OP seems to have run a programming language detector on the generated texts, and made a graph of programming language frecuencies: https://pbs.twimg.com/media/Gx2kvNxXEAAkBO0.jpg?name=orig
As a result, OP seems to think the model was trained on a lot of Perl: https://xcancel.com/jxmnop/status/1953899440315527273#m
LOL! I think these results speak more to the flexibility of Perl than any actual insight on the training data! After all, 93% of inkblots are valid Perl scripts: https://www.mcmillen.dev/sigbovik/
Anything but this image (imgbb.com link below) requires a login. I get the same deal with Facebook. I am not Don Quixote and prefer not to march into hell for a heavenly cause, nor any other.
>what you can't see from the map is many of the chains start in English but slowly descend into Neuralese
That's just natural reward hacking when you have no training/constraints for readability.
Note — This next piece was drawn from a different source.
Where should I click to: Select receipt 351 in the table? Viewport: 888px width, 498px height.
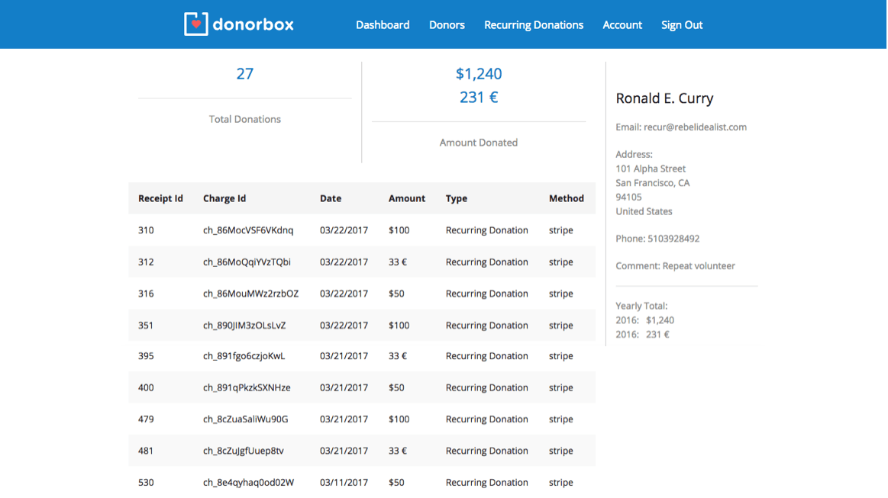coord(146,325)
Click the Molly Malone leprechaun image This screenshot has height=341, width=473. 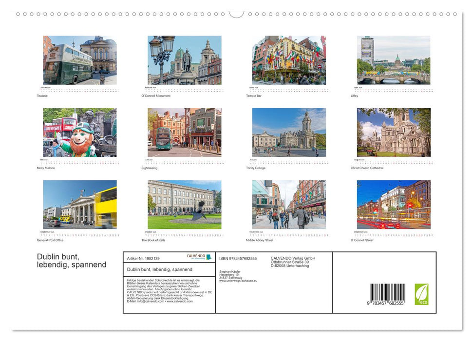[x=80, y=133]
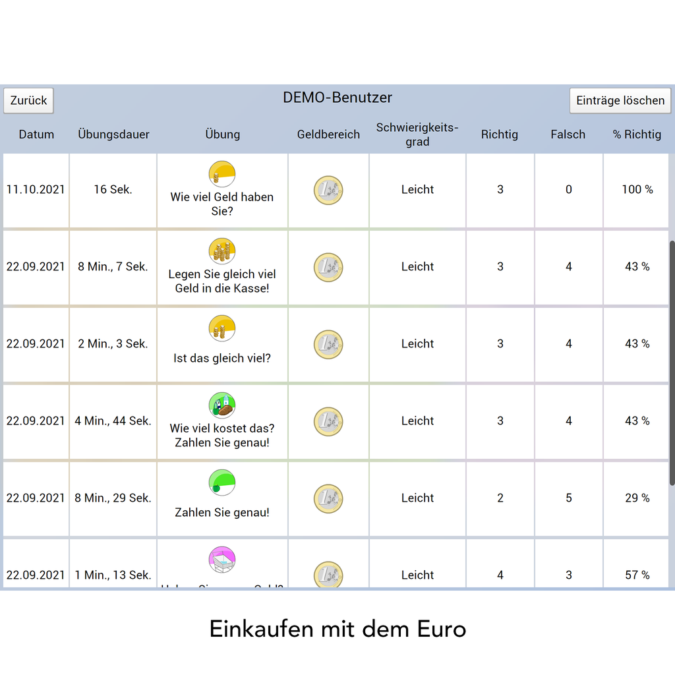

IIRC R1 Zero is like that too, they retrained it with a bit of SFT to keep it readable and called it R1. Hallucinating training examples if you break the format or prompt it with nothing is also pretty standard behavior.
This looks very interesting but I don't really understand what he has done here. Can someone explain the process he has gone through in this analysis?
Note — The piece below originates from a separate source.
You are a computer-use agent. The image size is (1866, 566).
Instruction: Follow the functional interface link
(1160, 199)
"this thing is clearly trained via RL to think and solve tasks for specific reasoning benchmarks. nothing else." Has the train already reached the end of the line?
> the chains start in English but slowly descend into Neuralese
What is Nueralese? I tried searching for a definition but it just turns up a bunch of Less Wrong and Medium articles that don't explain anything.
Is it a technical term?
I don't know how to get a unwalled version. What's the best way to do that these days? xcancel seems unavailable.
Presumably the model is trained in post-training to produce a response to a prompt, but not to reproduce the prompt itself. So if you prompt it with an empty prompt it's going to be out of distribution.
> OpenAI has figured out RL. the models no longer speak english
What does this mean?
What does that mean ?
5 seems to do a better job with copyrighted content. I got it to spit out the entirely of ep IV (but you have to redact the character names)
[dead]
Not very rigorous or scientific, honestly, I would say it's just clickbait spam with some pretty graphs. Everything on twitter is now a "deep dive". No info on how the 10M "random examples" were generated and how that prevents the model from collapsing around variations of the same output. Others already mentioned how the "classification" of output by coding language is bunk with a good explanation for how Perl can come out on top even if it's not actually Perl, but I was struck by OP saying "(btw, from my analysis Java and Kotlin should be way higher. classifier may have gone wrong)" but then merrily continuing to use the data.
Personally, I expect more rigor from any analysis and would hold myself to a higher standard. If I see anomalous output at a stage, I don't think "hmm looks like one particular case may be bad but the rest is fine" but rather "something must have gone wrong and the entire output/methodology is unusable garbage" until I figure out exactly how and why it went wrong. And 99 times out of a 100 it wasn't the one case (that happened to be languages OP was familiar with) but rather something fundamentally incorrect in the approach that means the data isn't usable and doesn't tell you anything.